Repo cleanup notes

The BertRegressor model is now called "general_regressor"

Doesn't seem that transition away from word splitters has occurred yet?

Missing allennlp blocks?

March 27th

Currently, I don't have a way to install futil from the package Brian gave me. I think he mentioned that it's missing entry points which maybe means that it lacks the setup.py file.

Switching over to DataLoader for the Homogeneous batcher

There are three things the homogeneous batch loader was doing:

  • All data has to be added to a batch, the last batch cannot be dropped
  • Batch size needs to be configurable
  • Each batch only contains one dataset type
  • The key in the instances that determines the dataset type is configurable

I think a new sampler is required

I wrote a new batch sampler that generates homogenous batches using the dataset type parameter specified in the instances.
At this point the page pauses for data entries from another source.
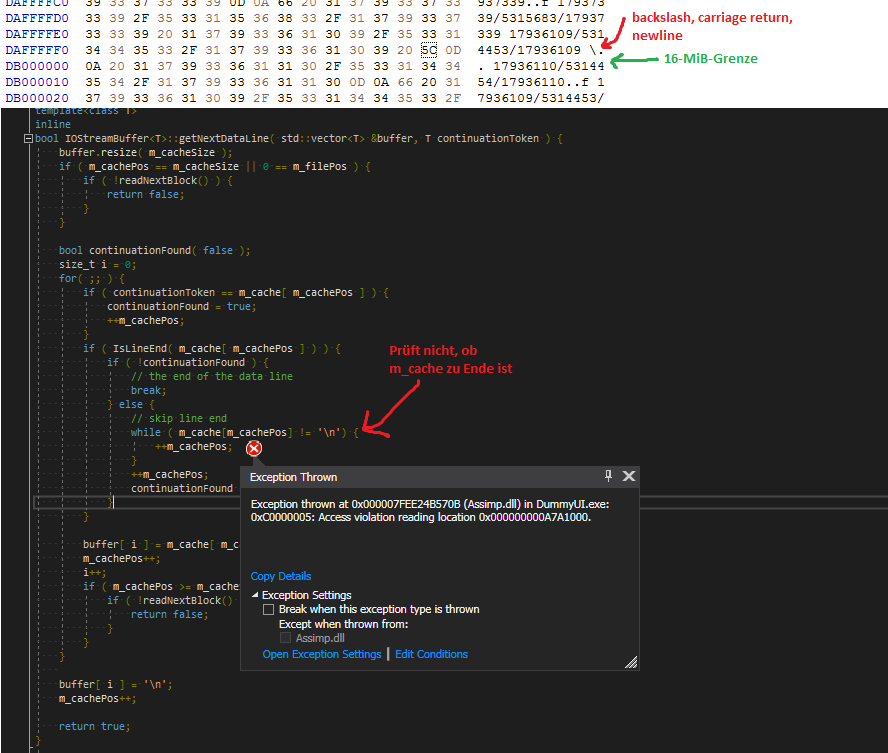Pin the Exception Thrown popup

tap(608, 476)
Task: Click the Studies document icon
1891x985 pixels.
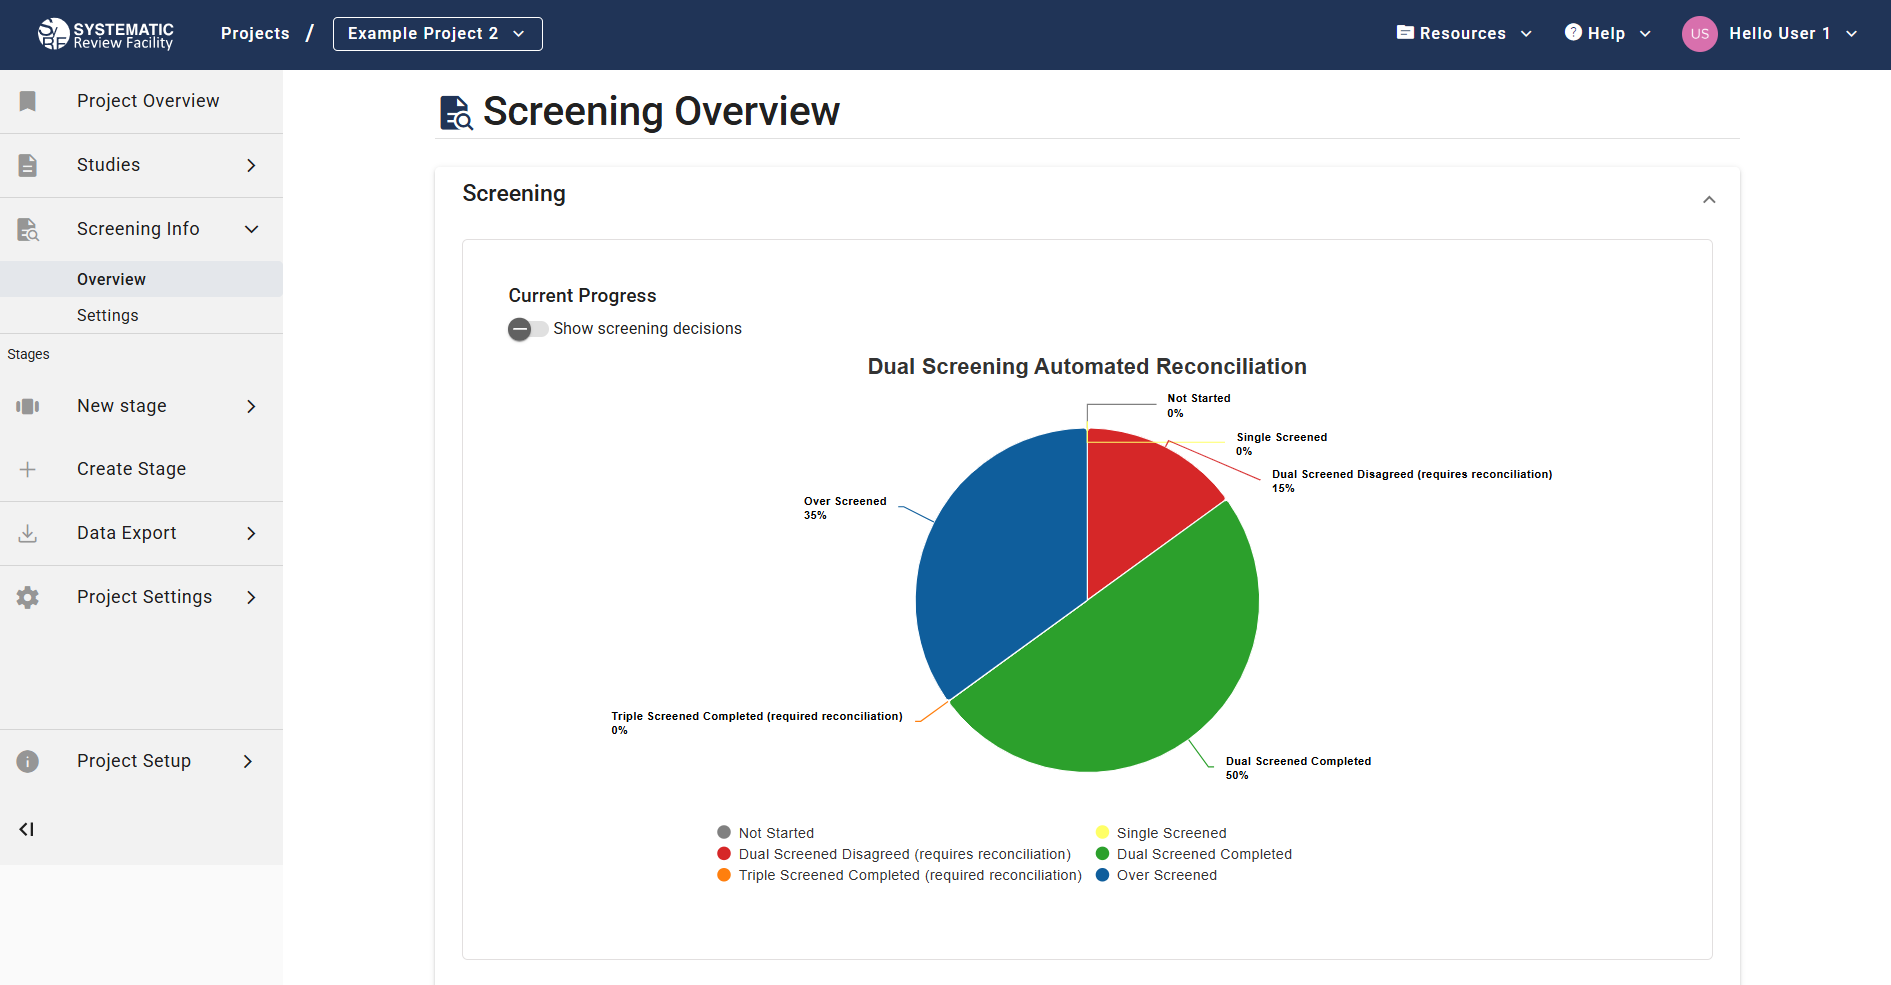Action: click(x=28, y=165)
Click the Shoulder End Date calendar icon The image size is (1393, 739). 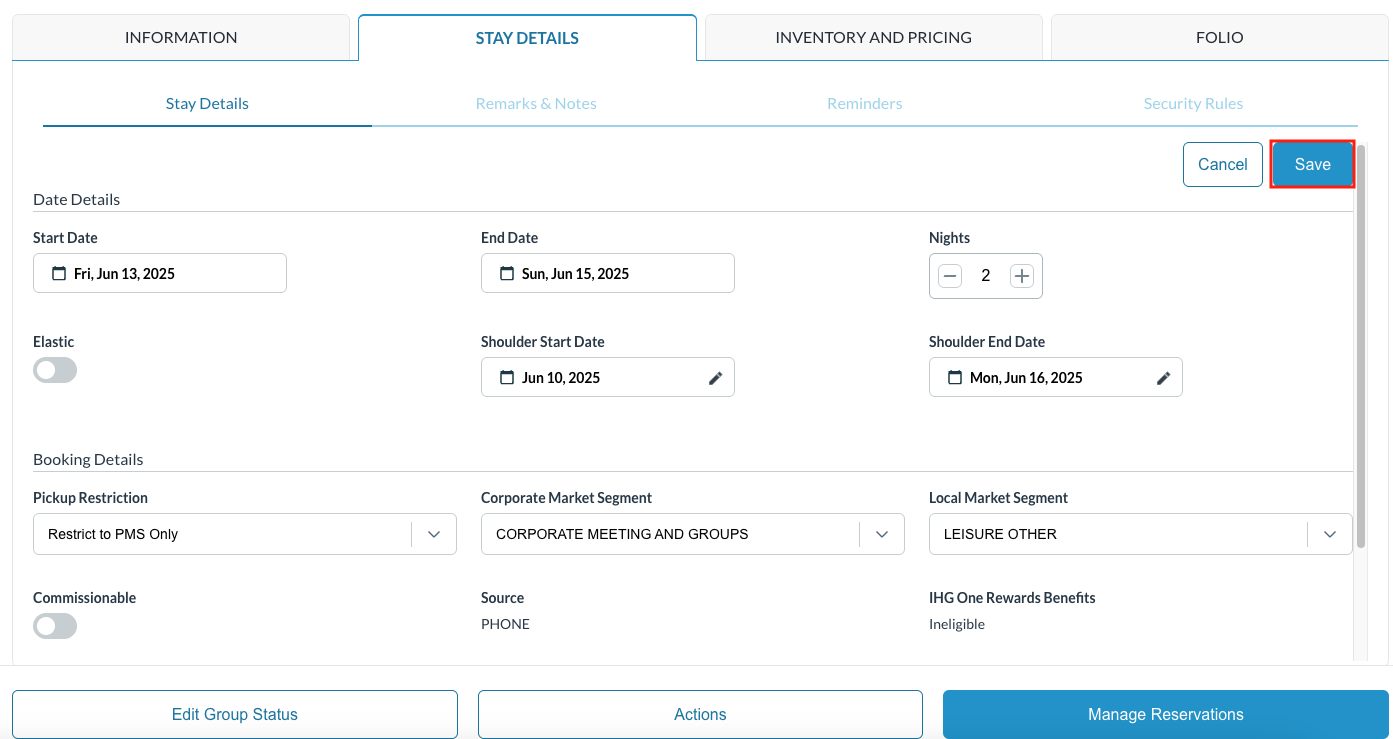[955, 377]
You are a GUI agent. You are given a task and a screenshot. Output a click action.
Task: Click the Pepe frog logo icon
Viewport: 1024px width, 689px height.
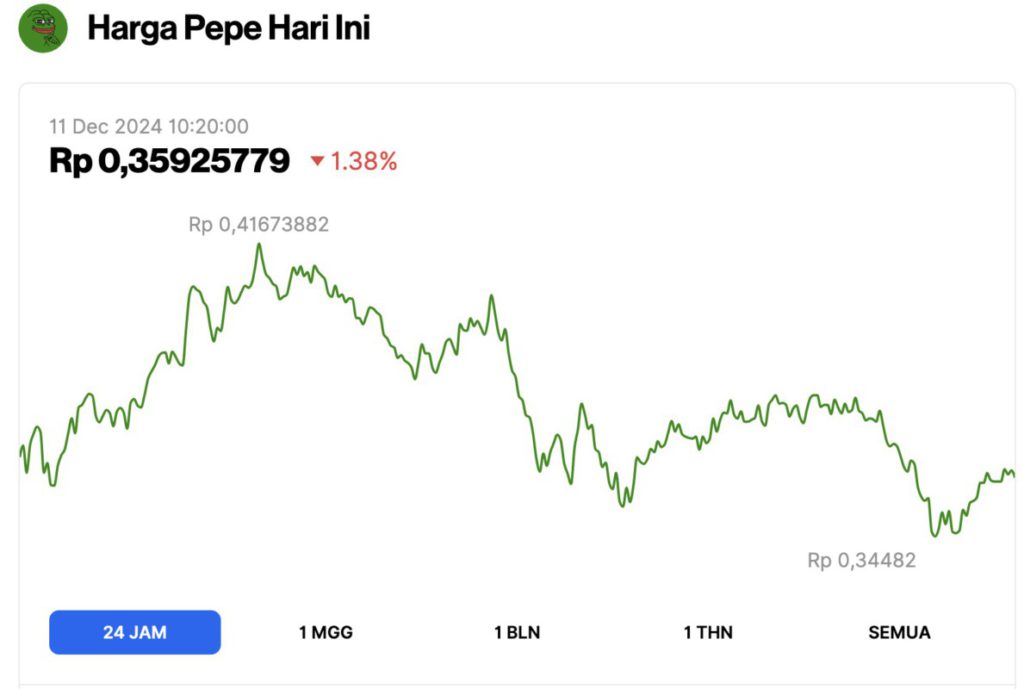pos(43,28)
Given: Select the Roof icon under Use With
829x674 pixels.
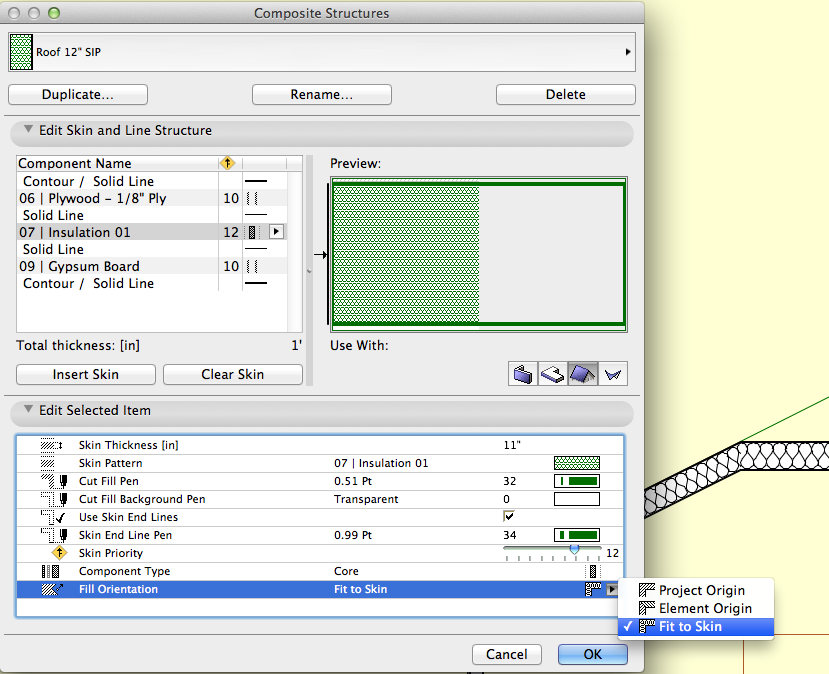Looking at the screenshot, I should coord(583,373).
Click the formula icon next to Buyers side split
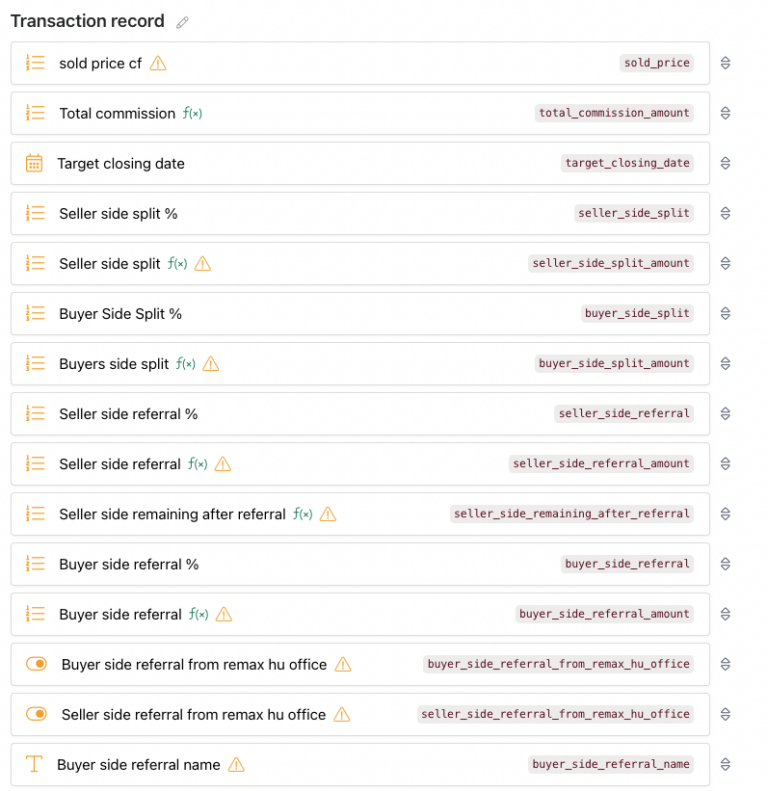Viewport: 768px width, 791px height. tap(186, 364)
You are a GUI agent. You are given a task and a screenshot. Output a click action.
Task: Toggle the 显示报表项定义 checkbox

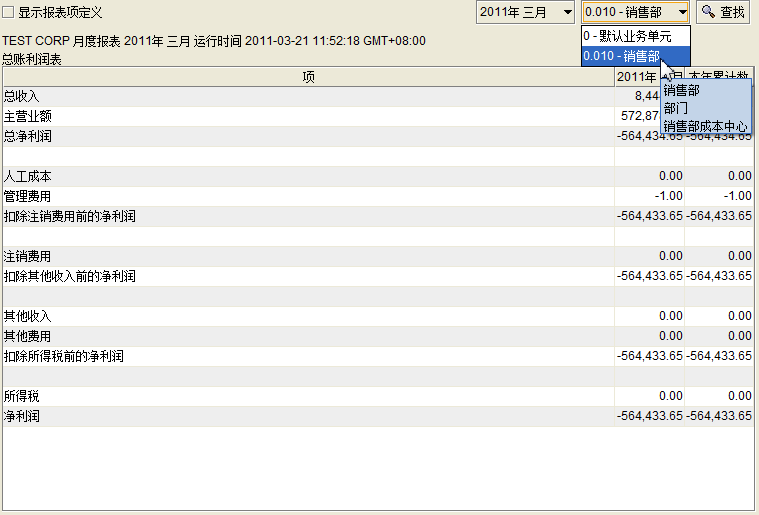(9, 13)
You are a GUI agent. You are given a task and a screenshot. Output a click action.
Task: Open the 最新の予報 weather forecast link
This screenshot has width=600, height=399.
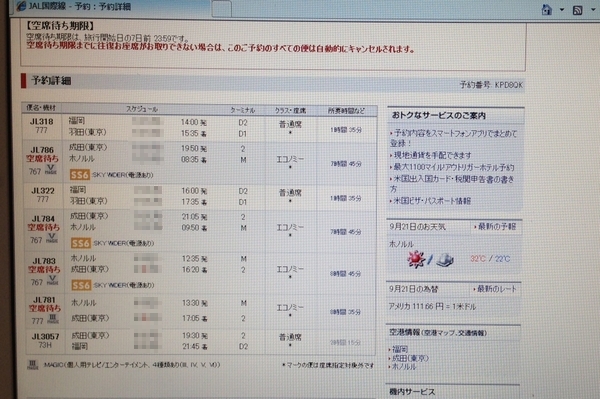pyautogui.click(x=495, y=227)
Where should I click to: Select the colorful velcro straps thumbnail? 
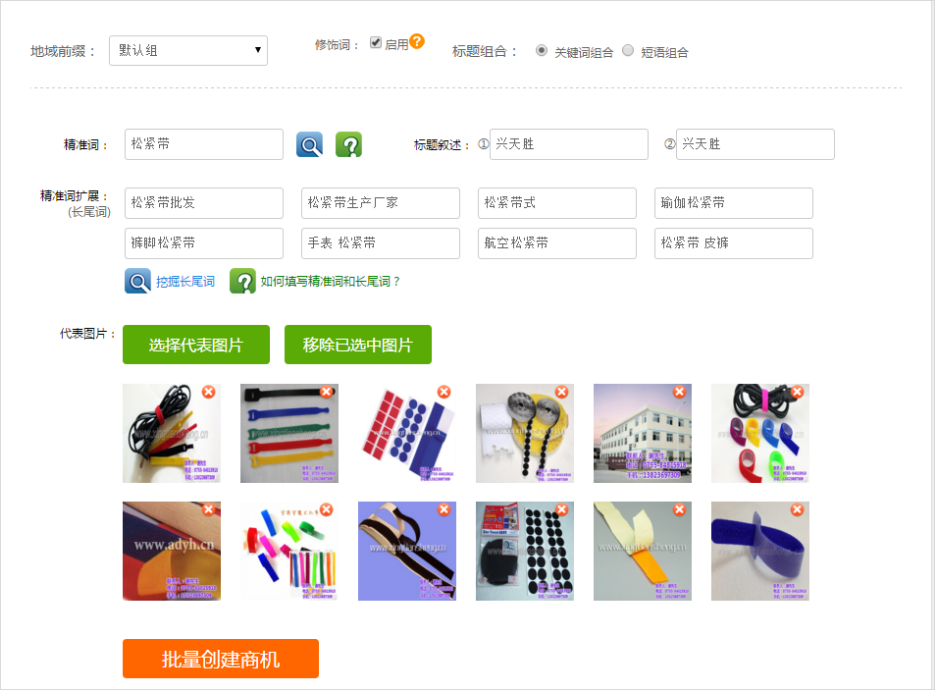(x=289, y=433)
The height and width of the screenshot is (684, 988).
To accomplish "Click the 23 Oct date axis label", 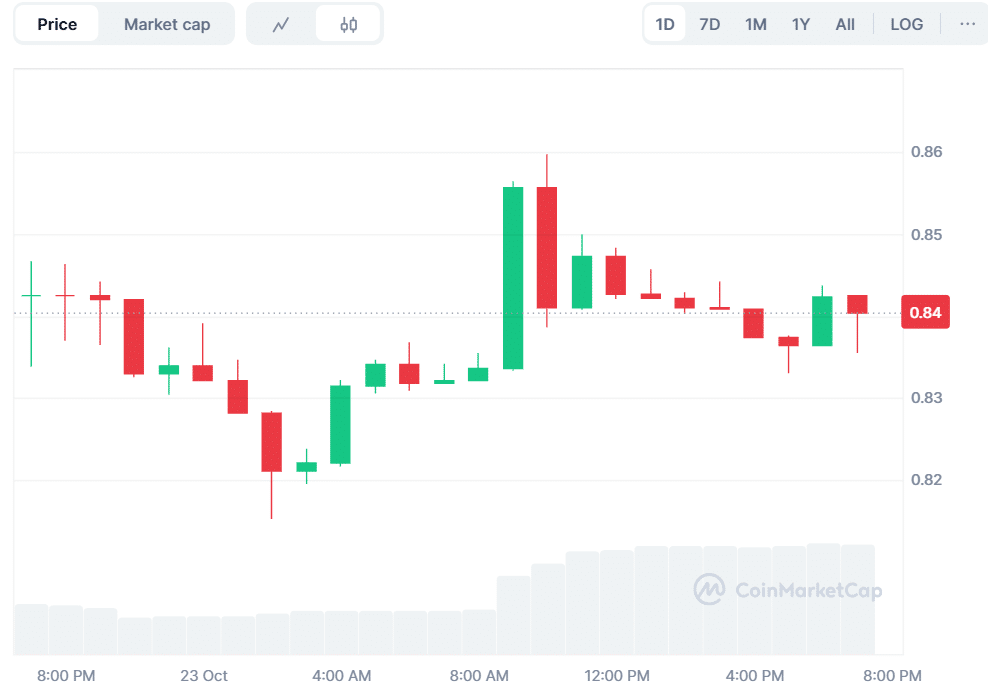I will coord(204,675).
This can be used with the off the shelf data loader and does not require creating a new data loader type.

What's the deal with the new cache directory setup?

It looks like _setup_cache_files is deprecated in allennlp.training. Not sure what mechanism handles cache stuff now.

According to the prerelease notes:

Dataset caching is now handled entirely with a parameter passed to the dataset reader, not with command-line arguments. If you used the caching arguments to allennlp train, instead just add a "cache_directory" key to your dataset reader parameters.